■ Exercise details
What is the count of lines below that include "agent"? Reply with nothing else.

☆ ☆ ☆ ☆ ☆

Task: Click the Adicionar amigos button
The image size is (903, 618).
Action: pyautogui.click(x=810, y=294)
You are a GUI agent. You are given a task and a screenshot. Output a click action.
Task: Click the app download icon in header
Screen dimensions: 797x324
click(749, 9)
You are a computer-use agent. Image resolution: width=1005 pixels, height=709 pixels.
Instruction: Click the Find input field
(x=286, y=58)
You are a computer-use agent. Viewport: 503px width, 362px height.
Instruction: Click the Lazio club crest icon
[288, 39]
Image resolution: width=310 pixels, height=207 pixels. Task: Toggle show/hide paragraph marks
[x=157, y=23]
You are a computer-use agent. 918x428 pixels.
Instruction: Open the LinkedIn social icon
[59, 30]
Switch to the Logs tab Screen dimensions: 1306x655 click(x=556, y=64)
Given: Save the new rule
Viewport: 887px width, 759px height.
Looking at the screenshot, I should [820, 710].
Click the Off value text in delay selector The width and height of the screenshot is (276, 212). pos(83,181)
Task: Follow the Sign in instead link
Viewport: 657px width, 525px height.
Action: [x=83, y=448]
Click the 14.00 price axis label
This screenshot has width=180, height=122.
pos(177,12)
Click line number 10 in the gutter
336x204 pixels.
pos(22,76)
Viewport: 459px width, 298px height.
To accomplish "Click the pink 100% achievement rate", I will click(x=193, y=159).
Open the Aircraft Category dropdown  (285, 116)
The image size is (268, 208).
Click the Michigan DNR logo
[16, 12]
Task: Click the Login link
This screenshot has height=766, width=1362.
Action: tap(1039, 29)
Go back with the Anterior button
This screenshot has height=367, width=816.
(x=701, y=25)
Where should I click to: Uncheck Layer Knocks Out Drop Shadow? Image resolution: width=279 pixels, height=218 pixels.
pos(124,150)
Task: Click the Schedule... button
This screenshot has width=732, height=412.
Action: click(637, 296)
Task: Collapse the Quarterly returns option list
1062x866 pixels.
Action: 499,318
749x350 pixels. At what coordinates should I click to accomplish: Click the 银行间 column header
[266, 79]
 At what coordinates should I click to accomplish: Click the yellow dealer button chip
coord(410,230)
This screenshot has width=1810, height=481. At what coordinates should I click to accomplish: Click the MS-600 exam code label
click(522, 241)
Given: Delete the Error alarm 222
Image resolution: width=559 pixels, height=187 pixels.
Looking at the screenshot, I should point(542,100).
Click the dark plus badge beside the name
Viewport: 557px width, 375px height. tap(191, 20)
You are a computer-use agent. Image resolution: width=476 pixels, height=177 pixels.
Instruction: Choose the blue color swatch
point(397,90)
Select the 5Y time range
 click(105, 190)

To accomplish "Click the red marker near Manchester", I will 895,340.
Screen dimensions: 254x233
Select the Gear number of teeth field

☆ ☆ ☆ ☆ ☆

■ Exercise response
5